(Document and screenshot pointing rows)
____________

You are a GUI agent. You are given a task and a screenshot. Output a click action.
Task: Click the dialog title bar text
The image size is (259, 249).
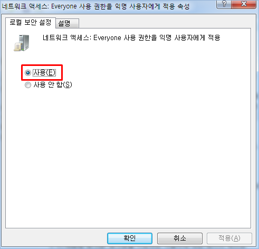click(x=95, y=6)

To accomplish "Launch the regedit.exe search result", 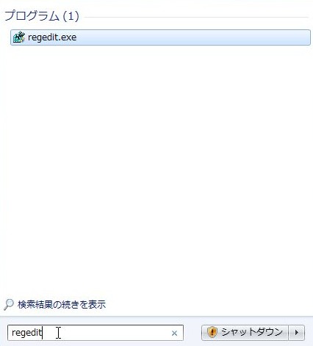I will point(160,37).
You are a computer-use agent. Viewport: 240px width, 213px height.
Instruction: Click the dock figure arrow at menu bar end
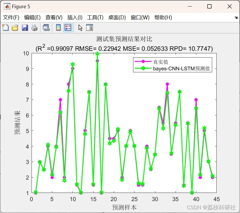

____________

▶ **EXERCISE AIM**: Rewrite the rows as a numbered list, starting at the line with "You are a computer-use" and running through the end of the rows, with blank lines omitted. Leave the pictures out of the answer.

▶ **THE ANSWER**:
1. You are a computer-use agent. Viewport: 240px width, 213px height.
2. Instruction: Click the dock figure arrow at menu bar end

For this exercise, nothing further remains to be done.